Liquid chromatography tandem mass spectrometry (LC-MS/MS) is widely applied to detection of proteins or amino acids in biological matrixes such as blood and the like due to high sensitivity and selectivity. The moderately complex protein sample with high mixing degree needs to be analyzed by LC-MS/MS, and dozens to hundreds of proteins can be identified at one time; in addition to protein identification, if deep analysis of protein sequence information, such as site amino acid mutation, post-translational modification, etc., is required, the sequence fragments of the protein should be scanned as many as possible to obtain a high coverage rate.

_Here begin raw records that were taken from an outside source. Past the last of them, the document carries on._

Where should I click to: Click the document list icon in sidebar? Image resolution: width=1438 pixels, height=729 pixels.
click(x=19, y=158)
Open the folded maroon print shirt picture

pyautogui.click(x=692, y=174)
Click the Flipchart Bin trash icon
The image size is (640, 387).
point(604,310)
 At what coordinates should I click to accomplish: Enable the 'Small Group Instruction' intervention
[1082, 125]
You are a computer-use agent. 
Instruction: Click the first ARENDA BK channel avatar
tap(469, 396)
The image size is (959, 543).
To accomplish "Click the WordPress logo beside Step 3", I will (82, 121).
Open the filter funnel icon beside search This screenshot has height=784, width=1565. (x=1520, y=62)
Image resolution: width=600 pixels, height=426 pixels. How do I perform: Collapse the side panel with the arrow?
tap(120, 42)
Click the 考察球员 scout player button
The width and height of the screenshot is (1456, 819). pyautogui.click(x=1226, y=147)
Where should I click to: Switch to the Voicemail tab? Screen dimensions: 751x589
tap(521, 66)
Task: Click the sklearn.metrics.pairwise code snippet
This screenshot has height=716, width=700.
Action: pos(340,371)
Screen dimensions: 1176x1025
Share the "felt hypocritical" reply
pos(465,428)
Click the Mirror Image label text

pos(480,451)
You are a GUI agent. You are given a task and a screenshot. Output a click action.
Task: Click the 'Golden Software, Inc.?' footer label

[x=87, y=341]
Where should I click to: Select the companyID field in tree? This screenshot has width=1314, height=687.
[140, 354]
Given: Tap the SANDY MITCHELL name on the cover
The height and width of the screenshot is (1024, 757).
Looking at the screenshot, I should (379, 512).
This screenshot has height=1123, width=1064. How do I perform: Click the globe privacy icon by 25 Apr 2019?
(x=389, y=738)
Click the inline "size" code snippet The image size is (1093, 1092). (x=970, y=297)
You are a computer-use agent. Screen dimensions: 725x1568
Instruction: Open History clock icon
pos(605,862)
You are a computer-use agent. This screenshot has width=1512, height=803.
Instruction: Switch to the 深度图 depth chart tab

LC-MS/MS analysis firstly carries out enzymolysis on a protein solution to obtain a peptide fragment mixture, liquid chromatography separation is carried out on the peptide fragment mixture, such as a C18 reverse phase column of LC, the separated peptide fragment component is ionized by an ion source and then enters a tandem mass spectrometry, and the obtained mass spectrometry data is retrieved and matched with a corresponding database. A signature peptide refers to a polypeptide whose amino acid sequence has unique specificity in the trypsin digestion product of a target protein.
The novel splicing variant PSM-E of the prostate specific membrane antigen as a novel splicing variant of PSMA shows different biological functions and better tumor specificity, and PSM-E is specifically and highly expressed in prostate cancer and shows the biological characteristics of inhibiting the development of the prostate cancer, thereby providing potential for becoming a novel diagnosis and treatment target of the prostate cancer. The prior art (Dianthus superbus, peripheral blood quantitative expression detection analysis of novel prostate specific membrane antigen splice variant PSM-E and clinical significance discussion thereof [ D ]. Zhongshan university, 2009.) specifically discloses that peripheral blood PSM-E detection can be used for diagnosing PCa, PSM-E is superior to PSMA in sensitivity and specificity for diagnosing PCa, PSM-E is superior to PSMA in detection sensitivity and operability.
Disclosure of Invention
The invention aims to overcome the defects in the prior art and provides the application of mass spectrometry technology in detecting the PSM-E molecular level in urine in the preparation of products for early diagnosis of prostate cancer.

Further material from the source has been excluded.